The Enhancing Improper Payment Accountability Act would require agencies to report out their anti-fraud controls and fraud risk management work to Congress in annual financial reports. 

The bill would also require annual budget requests to supply information on agencies that aren’t reporting on improper payments as required, and it would designate all new federal spending programs that make more than $100 million in payments annually in their first three fiscal years as “susceptible to significant improper payments” in their first four years of operation. 

That language would make those programs subject to statutory requirements around estimating and reporting on improper payments, according to GAO, which has previously recommended that lawmakers make this change. 

The proposal would make such programs subject to these requirements under the Payment Integrity Information Act of 2019, which tasks agencies with directions to implement internal controls to prevent improper payments and publicly report on improper payment estimates and other information.

GAO has also made recommendations that lawmakers reinstate anti-fraud reporting in financial reports.

This isn’t the first anti-fraud proposal from the duo.

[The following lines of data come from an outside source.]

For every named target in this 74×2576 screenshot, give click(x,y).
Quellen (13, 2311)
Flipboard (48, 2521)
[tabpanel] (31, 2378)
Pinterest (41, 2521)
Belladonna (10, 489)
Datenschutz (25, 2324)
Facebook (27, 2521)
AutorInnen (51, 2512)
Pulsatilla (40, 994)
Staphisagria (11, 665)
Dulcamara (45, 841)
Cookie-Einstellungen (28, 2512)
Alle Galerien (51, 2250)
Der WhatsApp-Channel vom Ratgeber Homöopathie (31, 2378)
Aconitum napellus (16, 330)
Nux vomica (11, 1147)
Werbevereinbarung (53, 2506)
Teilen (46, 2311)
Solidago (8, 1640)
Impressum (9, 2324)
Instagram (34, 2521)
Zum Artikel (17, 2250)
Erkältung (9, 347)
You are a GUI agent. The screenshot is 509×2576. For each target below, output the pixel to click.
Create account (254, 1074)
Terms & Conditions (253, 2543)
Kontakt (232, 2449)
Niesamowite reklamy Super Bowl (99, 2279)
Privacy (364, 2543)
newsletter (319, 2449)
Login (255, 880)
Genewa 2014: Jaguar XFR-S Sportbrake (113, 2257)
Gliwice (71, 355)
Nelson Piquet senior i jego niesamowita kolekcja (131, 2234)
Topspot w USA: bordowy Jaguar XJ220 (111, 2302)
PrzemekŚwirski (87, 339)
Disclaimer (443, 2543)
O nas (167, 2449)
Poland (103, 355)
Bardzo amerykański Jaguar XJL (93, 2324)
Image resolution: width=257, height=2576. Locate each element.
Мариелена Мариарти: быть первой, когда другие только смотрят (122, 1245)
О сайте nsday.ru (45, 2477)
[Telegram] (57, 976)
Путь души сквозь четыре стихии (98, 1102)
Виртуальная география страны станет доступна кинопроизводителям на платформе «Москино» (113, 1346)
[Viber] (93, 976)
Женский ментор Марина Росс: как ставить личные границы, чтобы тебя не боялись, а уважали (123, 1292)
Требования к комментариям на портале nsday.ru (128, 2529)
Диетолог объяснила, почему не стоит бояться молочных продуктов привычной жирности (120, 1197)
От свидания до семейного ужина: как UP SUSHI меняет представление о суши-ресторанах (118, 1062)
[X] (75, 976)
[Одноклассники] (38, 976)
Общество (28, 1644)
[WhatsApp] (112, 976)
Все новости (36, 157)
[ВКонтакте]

Spanberger and Moore also reintroduced a similar proposal last year that would change the threshold for the PIIA. 

A spokesperson for Spanberger confirmed that the new bill is the result of work with Moore’s office “to make a few small tweaks that allowed the updated legislation to pass out of the Budget Committee last week.”

“Congress has a responsibility to both stand up programs that address the pressing needs of Americans and protect their hard-earned dollars,” Spanberger said in a statement about the latest proposal. “Improper payments and fraud not only hurt American taxpayers — but also hurt the members of our communities who federal programs are created to assist and diminish public trust in the federal government’s role managing taxpayer dollars.”

Moore called the proposal “part of the House Budget Committee’s package to tackle improper payments.”

That committee marked up and reported out Moore and Spanberger’s bill last week, along with another, transparency-focused bipartisan proposal aimed at improper payments, dubbed the Improper Payments Transparency Act. 

That proposal — backed by Reps. Rudy Yakym, R-Ind., Scott Peters, D-Calif., Jimmy Panetta, D-Calif, and Jack Bergman, R-Minn. — would require annual budget requests to include certain information about improper payments, including details on why they are happening in different government programs. 

“The House Budget Committee has a plan to rein in improper payments, starting with focusing on the serial offenders. Every dollar lost to improper payments and fraud represents a theft from the American people,” House Budget Committee Chairman Jodey Arrington, R-Texas, said in a statement earlier this month.

So far, neither of the proposals have Senate counterparts.